» **The data**:
▬▬▬▬▬▬

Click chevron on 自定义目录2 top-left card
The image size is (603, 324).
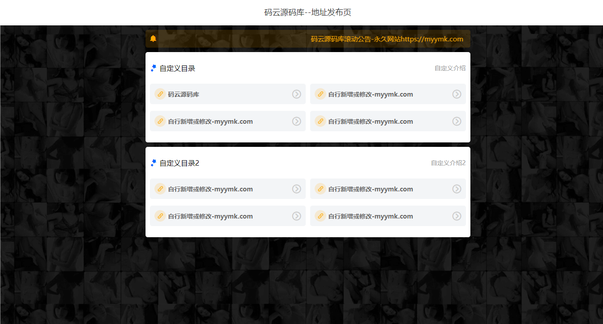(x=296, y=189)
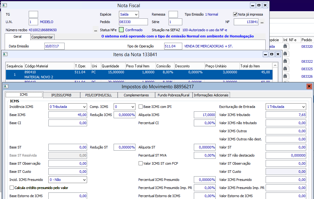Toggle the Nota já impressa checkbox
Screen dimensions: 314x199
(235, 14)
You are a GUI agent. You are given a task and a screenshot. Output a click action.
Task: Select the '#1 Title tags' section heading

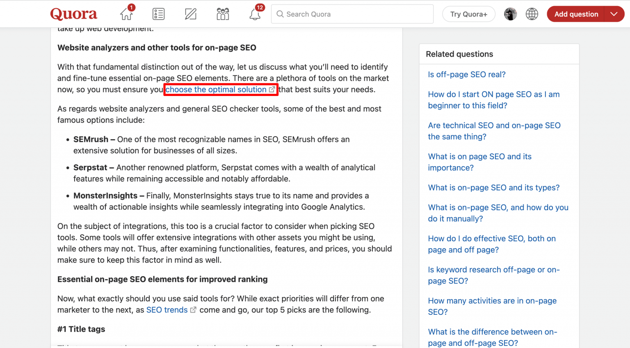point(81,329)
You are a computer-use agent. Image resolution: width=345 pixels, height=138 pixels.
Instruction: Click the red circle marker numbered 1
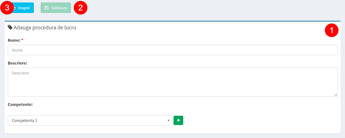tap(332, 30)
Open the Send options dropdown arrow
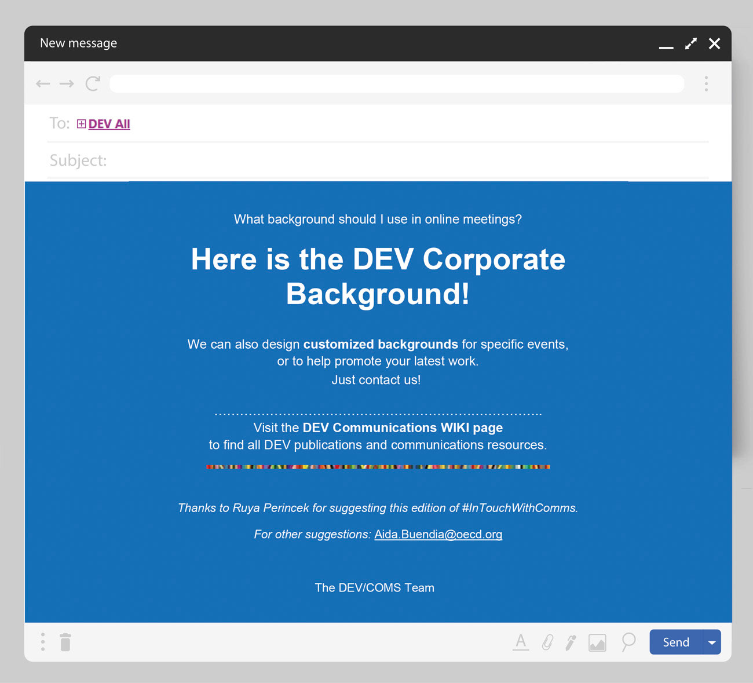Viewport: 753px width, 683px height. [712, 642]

▬▬▬▬▬▬

What are the lines of the data above that include the string "agent"? Copy them.

You are a GUI agent. You are given a task and a screenshot. Output a click action.
You are a computer-use agent. Image resolution: width=345 pixels, height=138 pixels.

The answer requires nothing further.